Render everything in the records from the line containing "Open the EN language dropdown" down to the line containing "Select the A♭sus4", both ends included, as a Markdown table with the columns Row and Line. Skip blank lines and leave the pictures out.

(The data):
=-=-=

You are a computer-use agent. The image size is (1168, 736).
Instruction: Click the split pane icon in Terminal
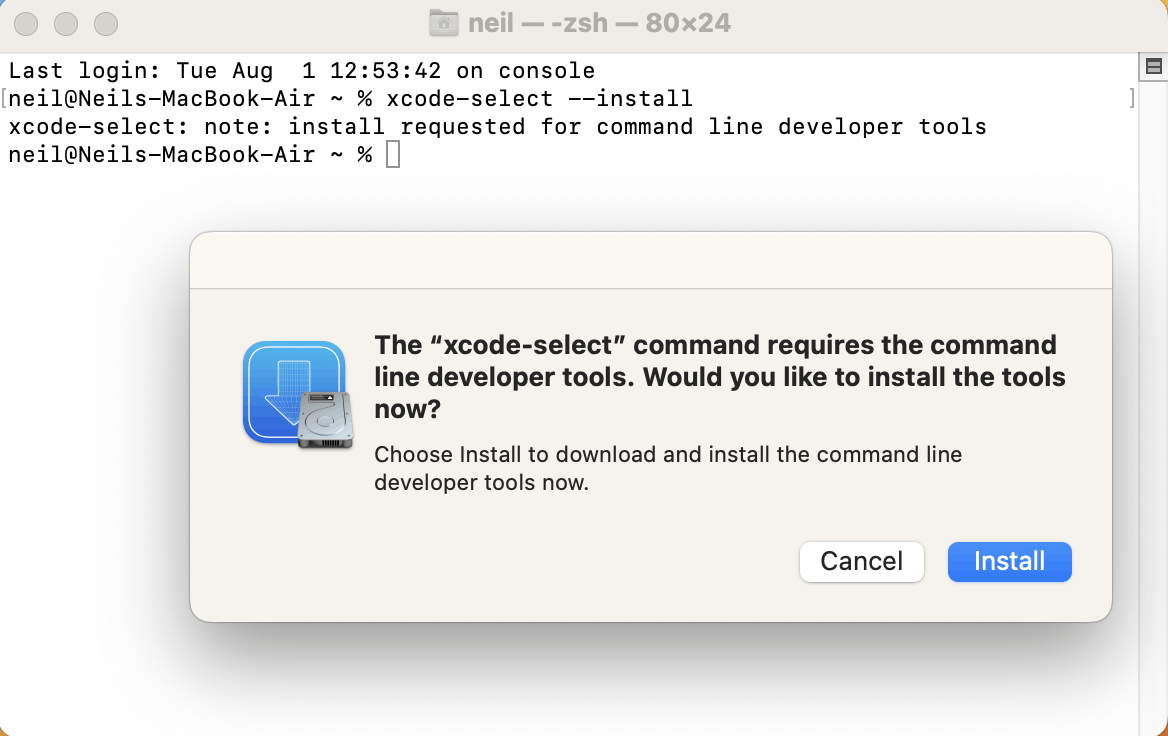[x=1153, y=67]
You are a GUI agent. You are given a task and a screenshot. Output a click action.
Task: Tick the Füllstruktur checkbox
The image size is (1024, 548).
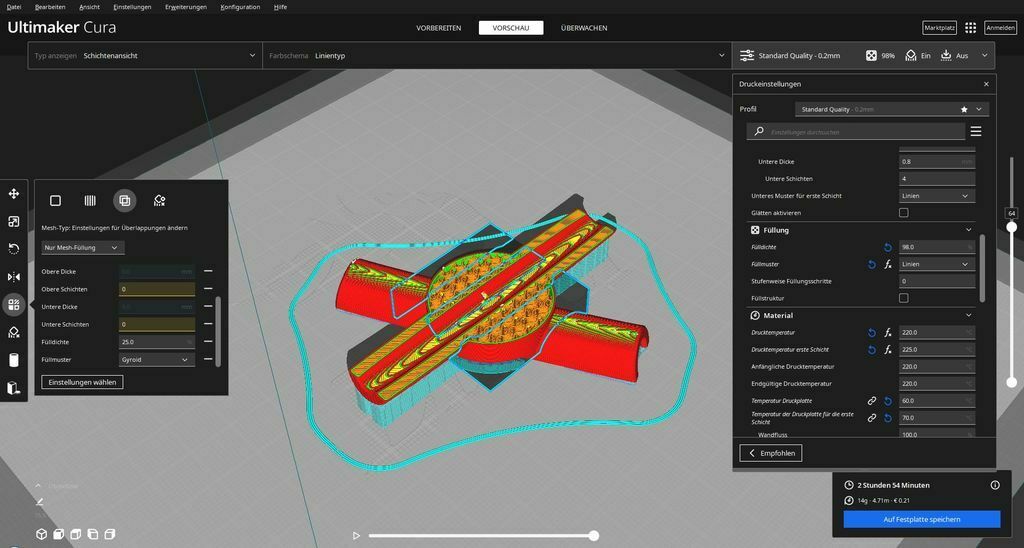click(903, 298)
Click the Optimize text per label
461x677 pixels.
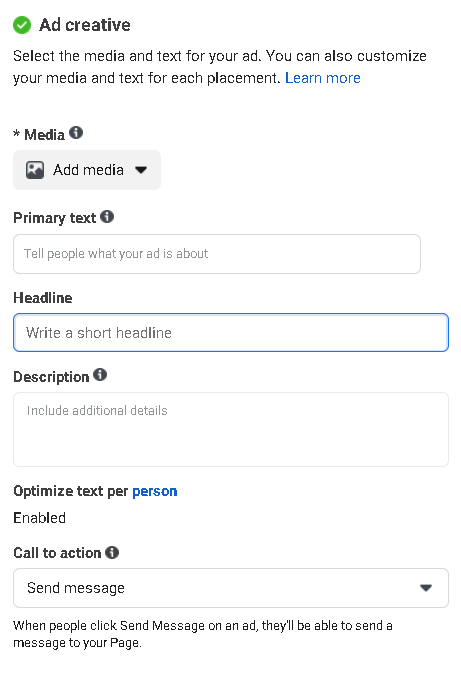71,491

=-=-=

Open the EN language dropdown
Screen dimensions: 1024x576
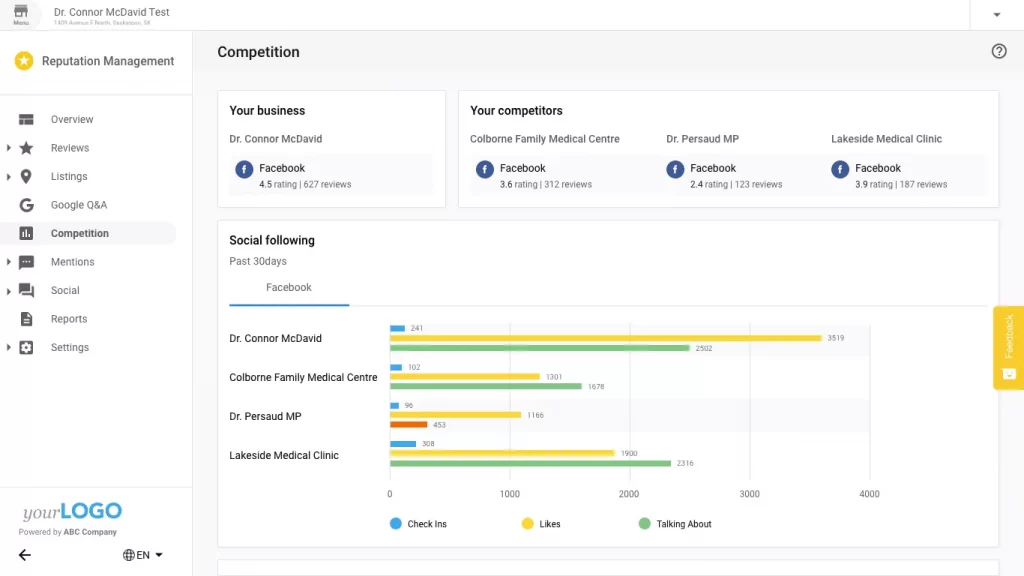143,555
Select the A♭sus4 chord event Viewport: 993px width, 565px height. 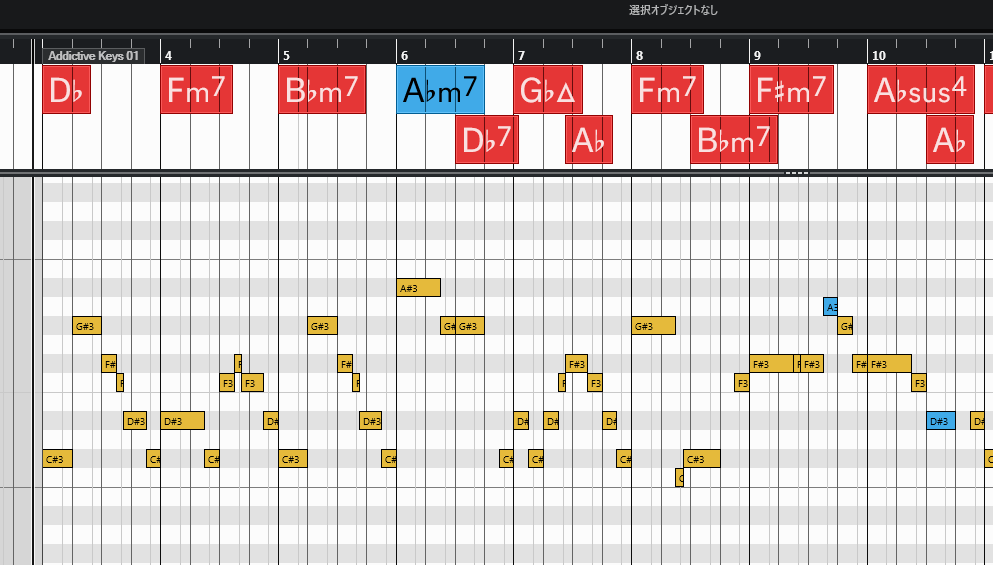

=-=-=

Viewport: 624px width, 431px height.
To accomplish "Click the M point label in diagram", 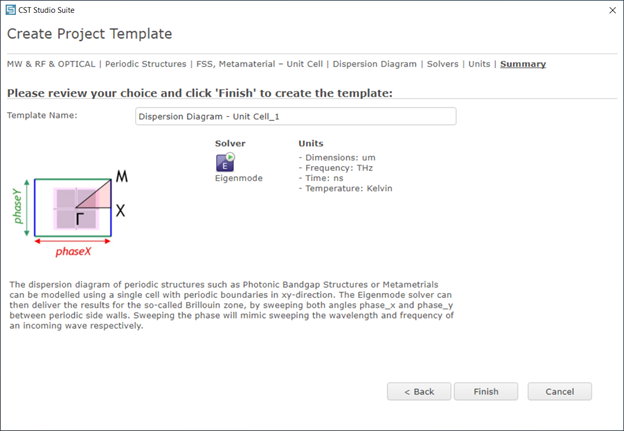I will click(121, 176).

=-=-=

(Result of the exercise):
| Row | Line |
|---|---|
| 1 | Open the EN language dropdown |
| 2 | Screen dimensions: 1024x576 |
| 3 | 143,555 |
| 4 | Select the A♭sus4 chord event Viewport: 993px width, 565px height.  |